After Remote Desktop client loses its connection to the remote desktop, the client can't immediately reconnect. The user receives one of the following error messages:

  • The client couldn't connect to the terminal server because of a security error. Make sure you are signed in to the network, then try connecting again.
  • Remote Desktop disconnected. Because of a security error, the client could not connect to the remote computer. Verify that you are logged onto the network and then try connecting again.

When the Remote Desktop client reconnects, the RDSH server reconnects the client to a new session instead of the original session. However, when you check the RDSH server, it says that the original session is still active and didn't enter a disconnected state.

To work around this issue, you can enable the Configure keep-alive connection interval policy in the Computer Configuration\Administrative Templates\Windows Components\Remote Desktop Services\Remote Desktop Session Host\Connections group policy folder. If you enable this policy, you must enter a keep-alive interval. The keep-alive interval determines how often, in minutes, the server checks the session state.

This issue can also be fixed by reconfiguring your authentication and configuration settings. You can reconfigure these settings at either the server level or by using group policy objects (GPOs). Here's how to reconfigure your settings: Computer Configuration\Administrative Templates\Windows Components\Remote Desktop Services\Remote Desktop Session Host\Security group policy folder.

  1. On the RD Session Host server, open Remote Desktop Session Host Configuration.
  2. Under Connections, right-click the name of the connection, then select Properties.
  3. In the Properties dialog box for the connection, on the General tab, in Security layer, select a security method.
  4. Go to Encryption level and select the level you want. You can select Low, Client Compatible, High, or FIPS Compliant.
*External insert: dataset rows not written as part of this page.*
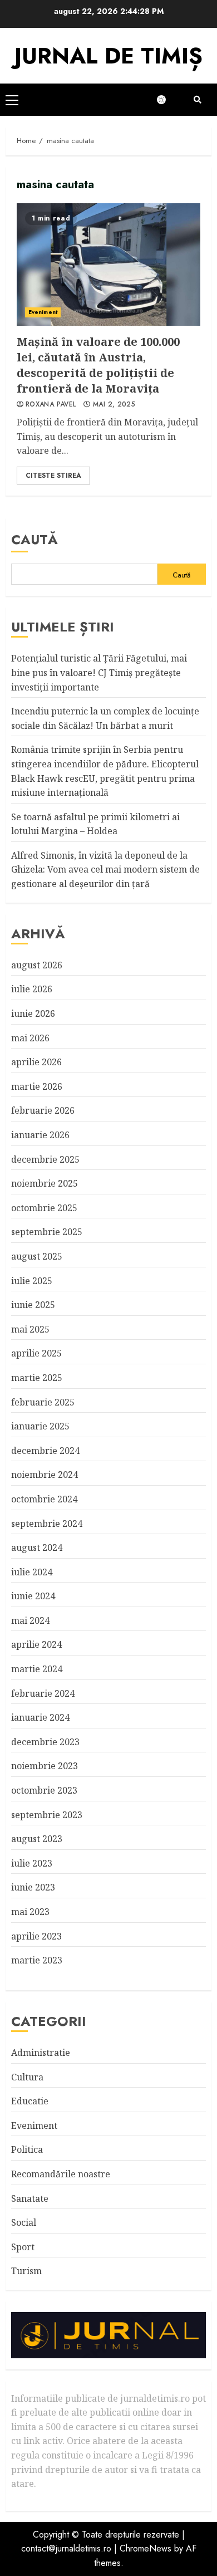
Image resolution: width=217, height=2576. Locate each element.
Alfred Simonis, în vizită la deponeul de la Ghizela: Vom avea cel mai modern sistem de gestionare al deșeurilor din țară (105, 869)
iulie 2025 (31, 1281)
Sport (22, 2247)
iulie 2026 (31, 989)
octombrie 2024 (44, 1499)
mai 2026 (30, 1038)
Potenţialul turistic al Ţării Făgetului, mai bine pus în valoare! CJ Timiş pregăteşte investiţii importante (99, 672)
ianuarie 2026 (40, 1135)
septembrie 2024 (46, 1523)
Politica (27, 2149)
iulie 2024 (31, 1572)
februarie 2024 (43, 1693)
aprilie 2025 (36, 1353)
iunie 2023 (33, 1887)
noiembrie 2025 (44, 1183)
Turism (26, 2271)
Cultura (27, 2077)
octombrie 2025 (44, 1208)
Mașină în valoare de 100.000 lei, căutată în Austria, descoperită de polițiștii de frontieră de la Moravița (108, 264)
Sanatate (29, 2198)
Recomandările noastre (60, 2174)
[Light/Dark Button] (167, 99)
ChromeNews (145, 2548)
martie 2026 (36, 1086)
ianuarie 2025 (40, 1426)
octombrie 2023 (44, 1790)
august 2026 (36, 965)
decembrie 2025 (45, 1159)
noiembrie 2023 (44, 1766)
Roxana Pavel (51, 404)
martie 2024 (36, 1669)
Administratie (40, 2052)
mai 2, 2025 (114, 404)
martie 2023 (36, 1960)
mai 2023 (30, 1912)
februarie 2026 (43, 1110)
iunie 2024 (33, 1596)
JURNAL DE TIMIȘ (108, 56)
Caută (34, 539)
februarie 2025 (43, 1402)
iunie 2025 (33, 1305)
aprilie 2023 (36, 1936)
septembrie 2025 (46, 1232)
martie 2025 (36, 1378)
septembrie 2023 (46, 1815)
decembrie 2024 (45, 1450)
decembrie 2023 (45, 1742)
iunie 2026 (33, 1013)
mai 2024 (30, 1620)
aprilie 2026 (36, 1062)
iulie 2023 (31, 1863)
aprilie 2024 (36, 1644)
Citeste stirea (53, 476)
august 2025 (36, 1256)
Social (23, 2222)
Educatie (29, 2101)
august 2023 (36, 1839)
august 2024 (36, 1547)
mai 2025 (30, 1329)
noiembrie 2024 (44, 1474)
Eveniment (42, 312)
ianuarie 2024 (40, 1717)
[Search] (197, 99)
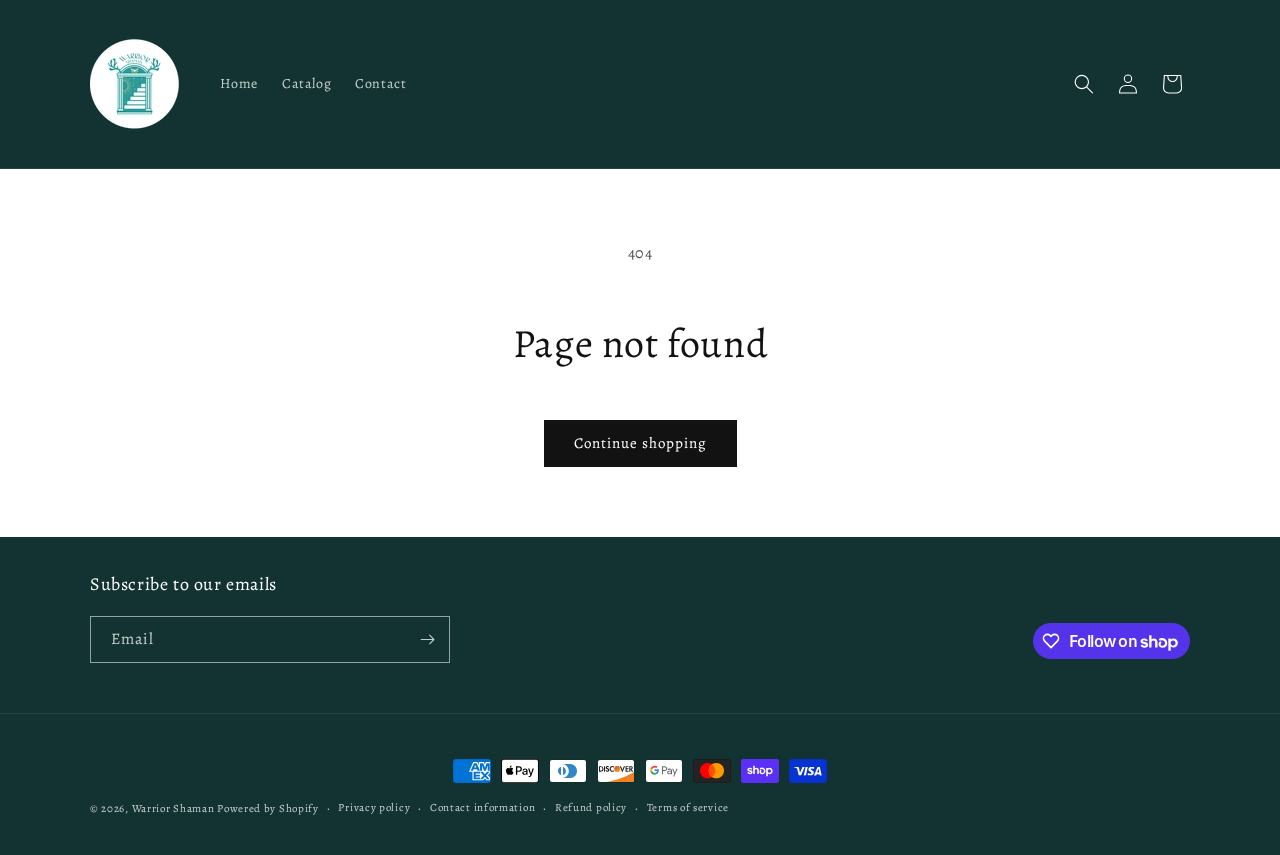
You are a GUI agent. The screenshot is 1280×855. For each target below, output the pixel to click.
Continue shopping (640, 443)
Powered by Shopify (268, 808)
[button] (1084, 84)
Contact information (482, 807)
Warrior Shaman (173, 808)
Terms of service (688, 807)
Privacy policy (374, 807)
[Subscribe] (427, 639)
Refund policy (591, 807)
  • When communications between clients and RD Session Host servers require the highest level of encryption, use FIPS-compliant encryption.
  • Any encryption level settings you configure in Group Policy override the settings you configured using the Remote Desktop Services Configuration tool. Also, if you enable the System cryptography: Use FIPS compliant algorithms for encryption, hashing, and signing policy, this setting overrides the Set client connection encryption level policy. The system cryptography policy is in the Computer Configuration\Windows Settings\Security Settings\Local Policies\Security Options folder.
  • When you change the encryption level, the new encryption level takes effect the next time a user signs in. If you require multiple levels of encryption on one server, install multiple network adapters and configure each adapter separately.
  • To verify your certificate has a corresponding private key, go to Remote Desktop Services Configuration, right-click the connection that you want to view the certificate for, select General, then select Edit. After that, select View certificate. When you go to the General tab, you should see the statement, "You have a private key that corresponds to this certificate" if there's a key. You can also view this information with the Certificates snap-in.
  • FIPS-compliant encryption (the System cryptography: Use FIPS compliant algorithms for encryption, hashing, and signing policy or the FIPS Compliant setting in Remote Desktop Server Configuration) encrypts and decrypts data sent between the server and client with the Federal Information Processing Standard (FIPS) 140-1 encryption algorithms that use Microsoft cryptographic modules. For more information, see FIPS 140 Validation.
  • The High setting encrypts data sent between the server and client by using strong 128-bit encryption.
  • The Client Compatible setting encrypts data sent between the client and the server at the maximum key strength supported by the client.
  • The Low setting encrypts data sent from the client to the server using 56-bit encryption.